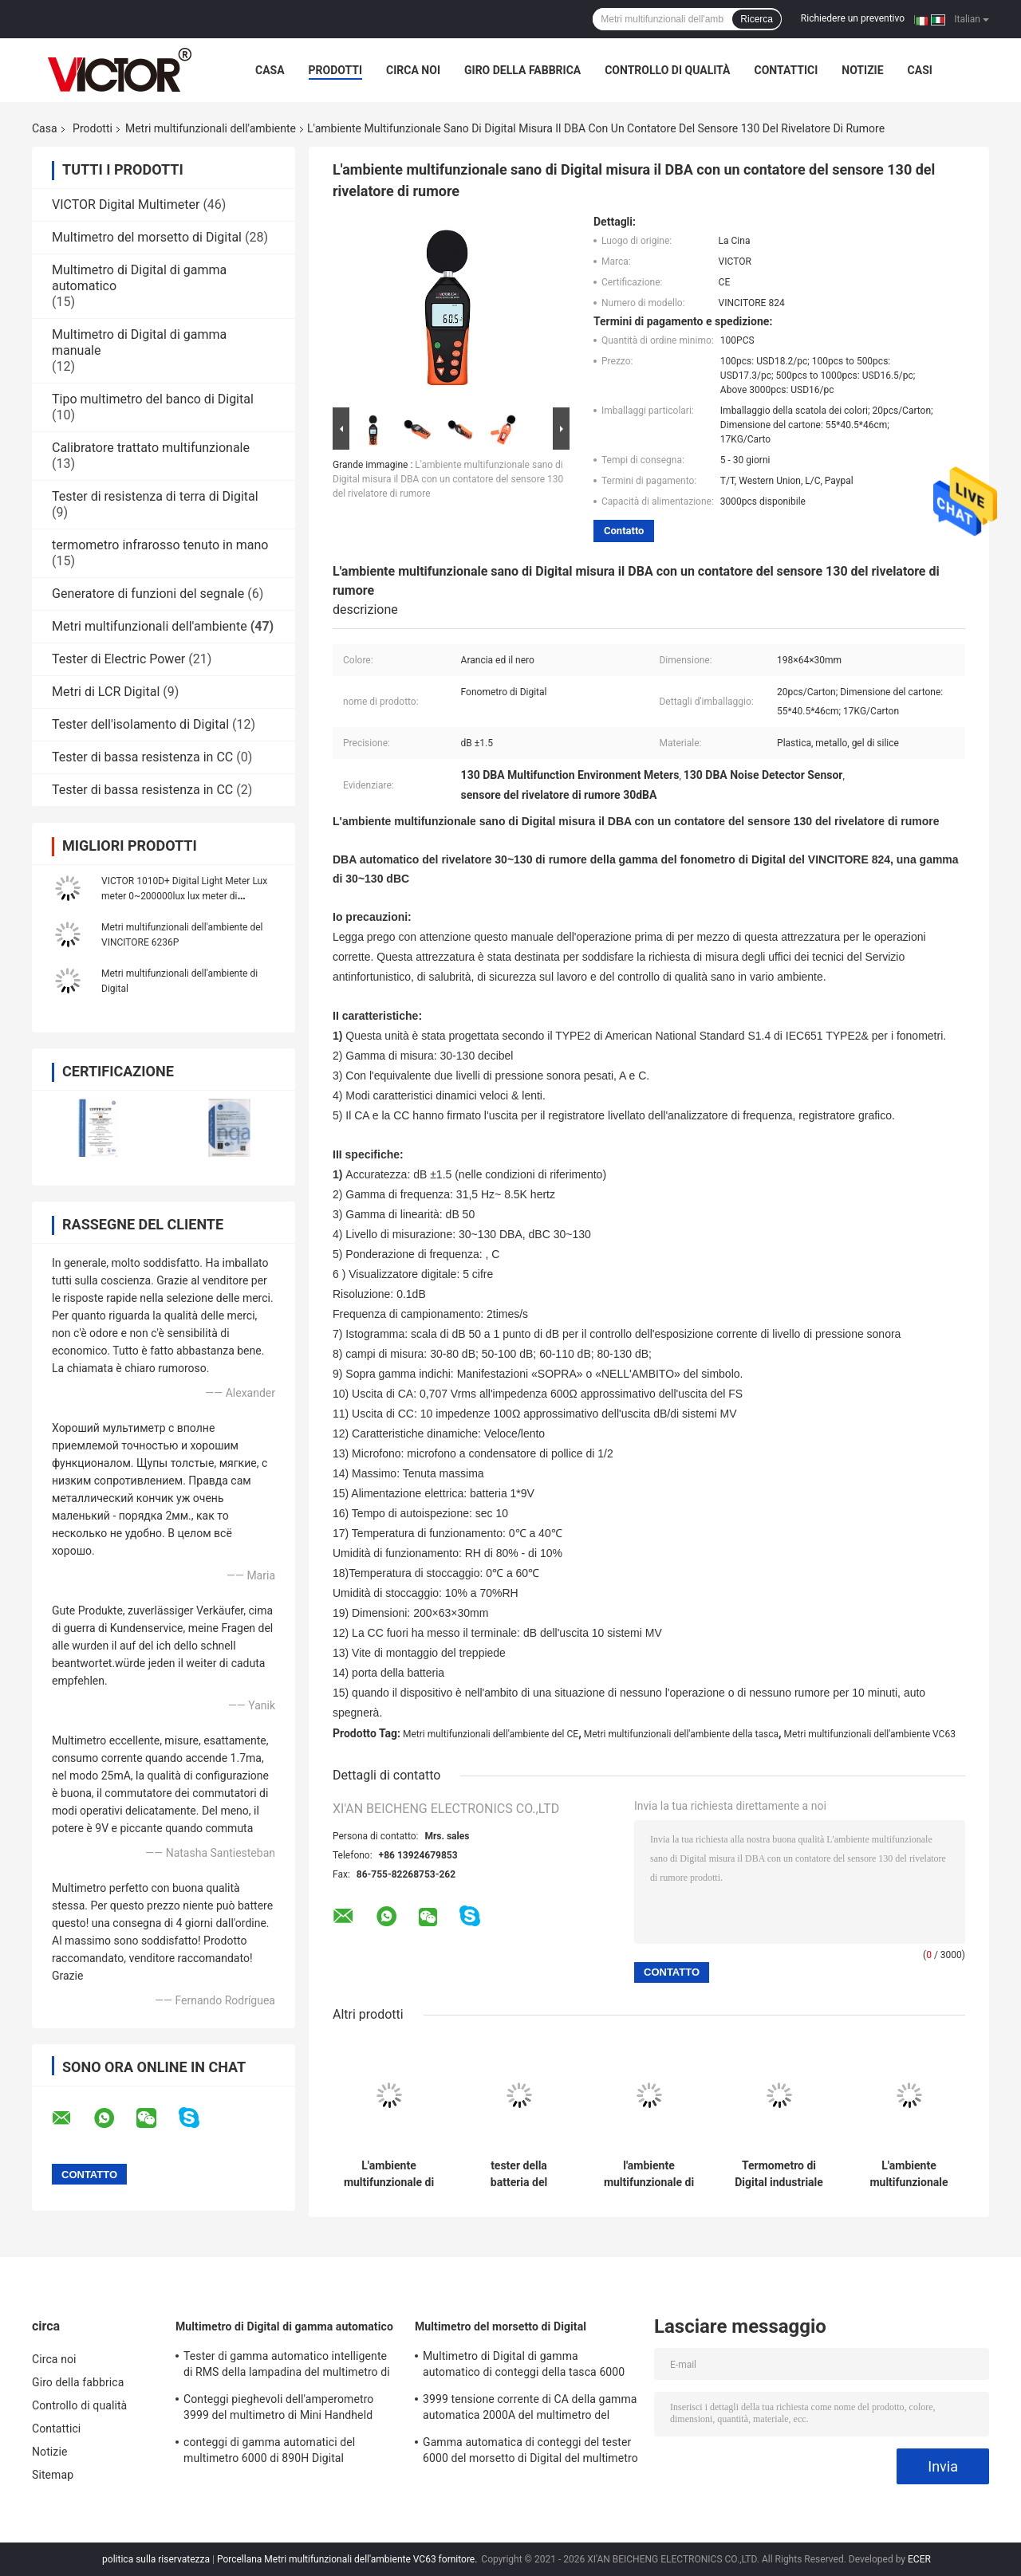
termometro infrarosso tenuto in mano (160, 545)
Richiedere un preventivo (853, 18)
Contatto (624, 531)
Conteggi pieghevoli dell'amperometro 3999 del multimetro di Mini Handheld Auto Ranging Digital (278, 2409)
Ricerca (756, 19)
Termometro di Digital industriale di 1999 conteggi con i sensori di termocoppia (779, 2174)
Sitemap (52, 2474)
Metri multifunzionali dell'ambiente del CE (490, 1734)
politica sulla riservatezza (156, 2559)
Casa (270, 70)
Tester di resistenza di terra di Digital (155, 496)
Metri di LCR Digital (106, 691)
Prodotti (336, 70)
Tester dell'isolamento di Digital (140, 724)
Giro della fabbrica (522, 70)
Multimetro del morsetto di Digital (147, 237)
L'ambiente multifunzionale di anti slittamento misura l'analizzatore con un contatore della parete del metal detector (389, 2174)
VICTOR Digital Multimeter (125, 204)
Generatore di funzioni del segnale (148, 593)
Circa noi (413, 70)
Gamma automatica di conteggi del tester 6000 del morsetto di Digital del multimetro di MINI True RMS (530, 2452)
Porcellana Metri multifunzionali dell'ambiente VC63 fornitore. (348, 2559)
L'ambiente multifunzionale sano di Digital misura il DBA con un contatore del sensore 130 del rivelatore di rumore (448, 479)
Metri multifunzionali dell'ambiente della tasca (681, 1734)
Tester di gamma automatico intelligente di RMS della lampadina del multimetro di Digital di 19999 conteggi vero (286, 2366)
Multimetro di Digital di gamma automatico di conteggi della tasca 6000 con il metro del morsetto (524, 2366)
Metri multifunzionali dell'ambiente (210, 128)
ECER (919, 2559)
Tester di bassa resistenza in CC (142, 757)
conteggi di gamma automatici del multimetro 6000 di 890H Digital (269, 2450)
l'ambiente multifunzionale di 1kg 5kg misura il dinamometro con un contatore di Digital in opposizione (649, 2174)
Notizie (862, 70)
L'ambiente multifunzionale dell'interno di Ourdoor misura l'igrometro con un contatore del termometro (909, 2174)
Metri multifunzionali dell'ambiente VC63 (870, 1734)
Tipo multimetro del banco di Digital (153, 399)
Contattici (786, 70)
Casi (920, 70)
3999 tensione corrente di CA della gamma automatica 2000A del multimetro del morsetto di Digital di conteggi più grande (530, 2409)
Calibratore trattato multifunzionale (151, 447)
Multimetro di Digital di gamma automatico (284, 2326)
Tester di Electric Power (118, 659)
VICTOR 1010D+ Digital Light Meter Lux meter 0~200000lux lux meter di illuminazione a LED (184, 896)
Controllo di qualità (667, 70)
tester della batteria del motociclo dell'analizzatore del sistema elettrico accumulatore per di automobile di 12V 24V (518, 2174)
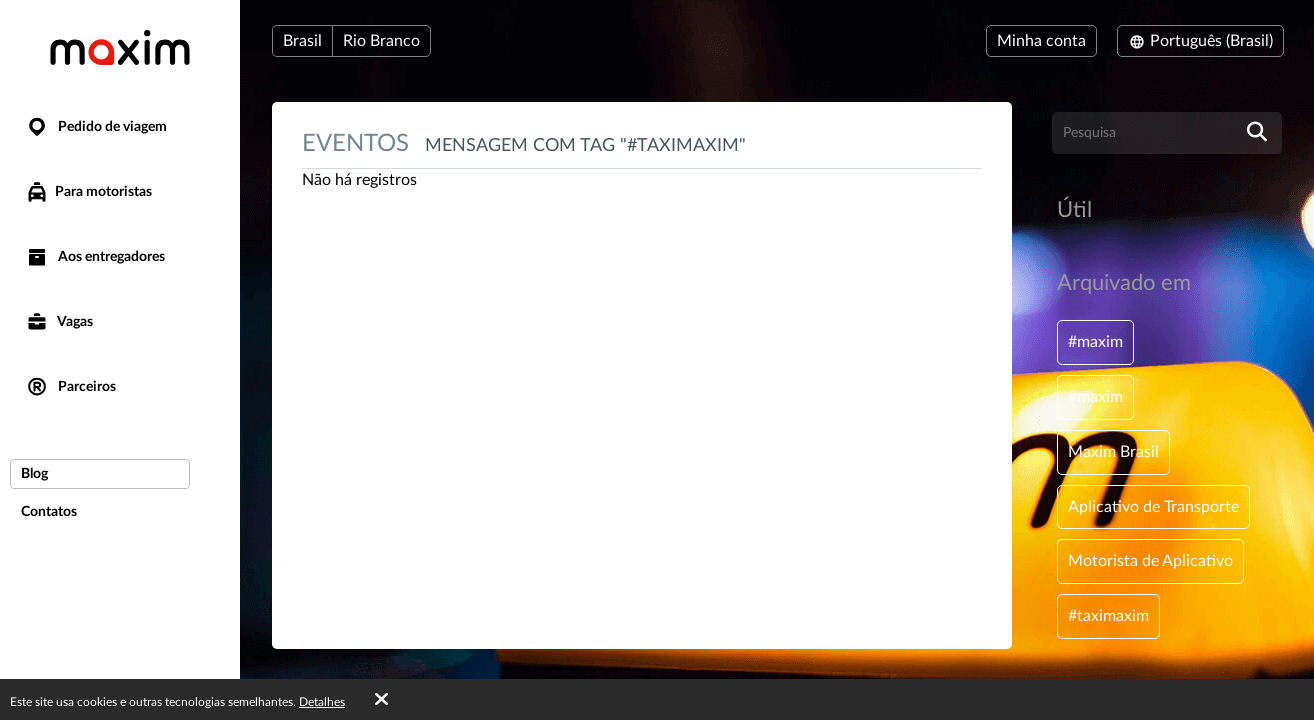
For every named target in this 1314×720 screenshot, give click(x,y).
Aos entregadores (95, 257)
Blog (34, 474)
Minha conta (1041, 41)
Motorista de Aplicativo (1150, 561)
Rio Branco (381, 41)
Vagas (59, 322)
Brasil (302, 41)
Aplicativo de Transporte (1153, 507)
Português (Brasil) (1200, 41)
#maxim (1095, 342)
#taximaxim (1108, 616)
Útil (1074, 210)
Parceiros (70, 387)
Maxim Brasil (1113, 452)
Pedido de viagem (96, 127)
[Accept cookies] (381, 700)
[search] (1257, 133)
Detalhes (322, 702)
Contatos (49, 512)
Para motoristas (88, 192)
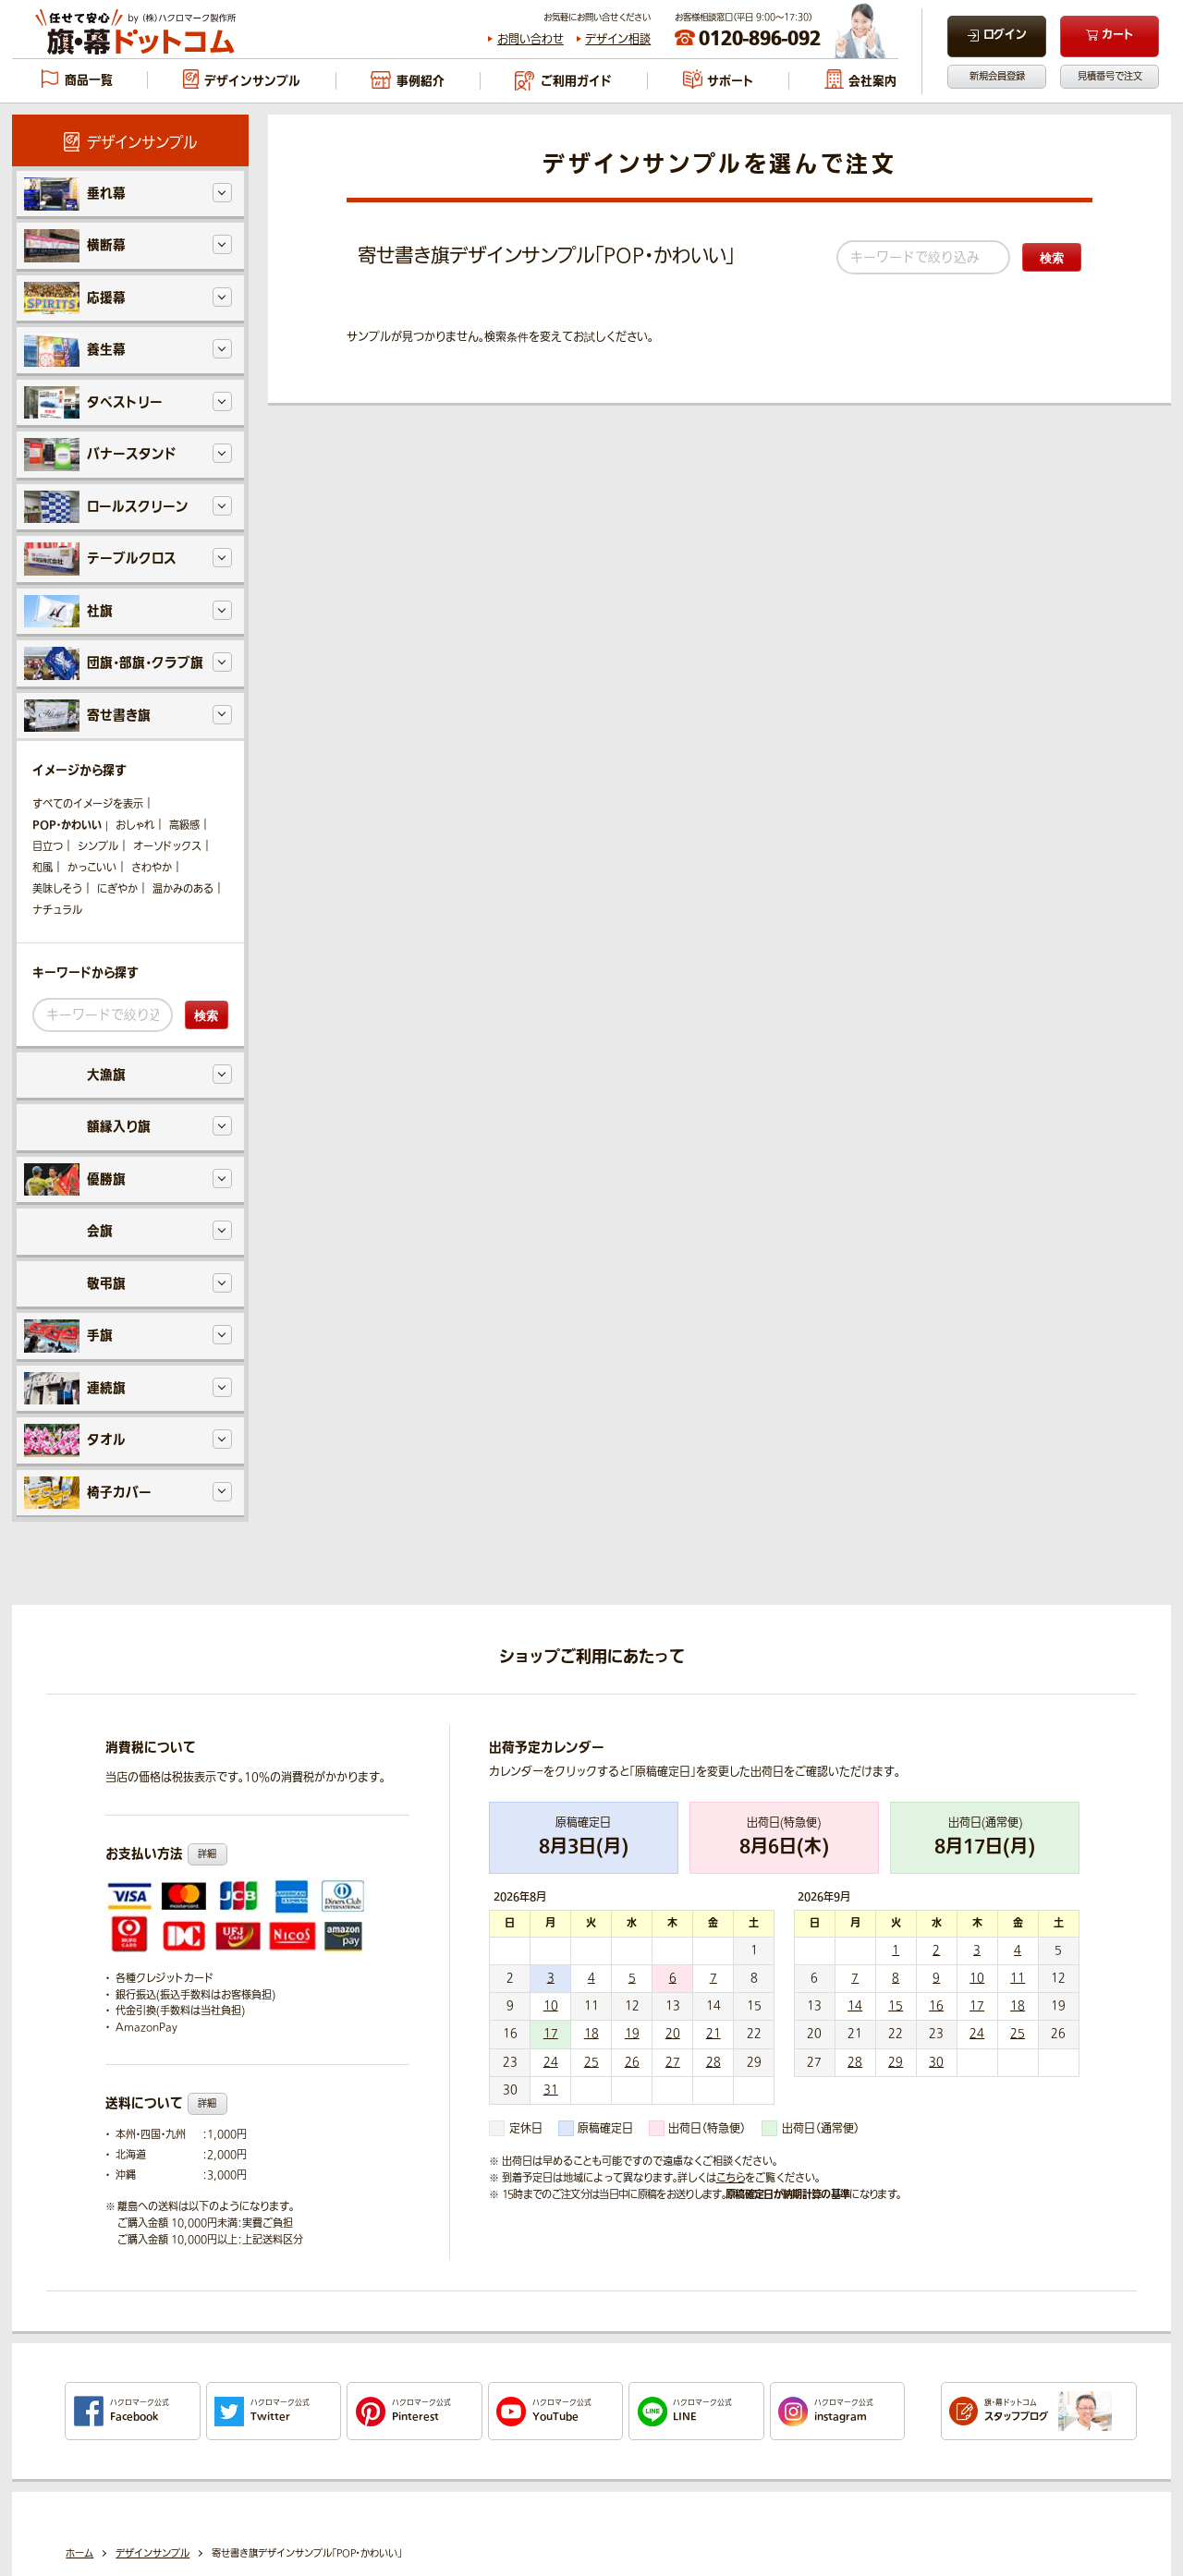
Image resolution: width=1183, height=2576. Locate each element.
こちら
###
-- Written task --
Recast the entries, from the very first one through the line containing "Multimetro del morsetto di Digital (147, 237)", as a Markdown table with the columns Row and Entry line, skipping blank lines and leaving out the pictures.

-- Solution to this task --
| Row | Entry line |
|---|---|
| 1 | termometro infrarosso tenuto in mano (160, 545) |
| 2 | Richiedere un preventivo (853, 18) |
| 3 | Contatto (624, 531) |
| 4 | Conteggi pieghevoli dell'amperometro 3999 del multimetro di Mini Handheld Auto Ranging Digital (278, 2409) |
| 5 | Ricerca (756, 19) |
| 6 | Termometro di Digital industriale di 1999 conteggi con i sensori di termocoppia (779, 2174) |
| 7 | Sitemap (52, 2474) |
| 8 | Metri multifunzionali dell'ambiente del CE (490, 1734) |
| 9 | politica sulla riservatezza (156, 2559) |
| 10 | Casa (270, 70) |
| 11 | Tester di resistenza di terra di Digital (155, 496) |
| 12 | Metri di LCR Digital (106, 691) |
| 13 | Prodotti (336, 70) |
| 14 | Tester dell'isolamento di Digital (140, 724) |
| 15 | Giro della fabbrica (522, 70) |
| 16 | Multimetro del morsetto di Digital (147, 237) |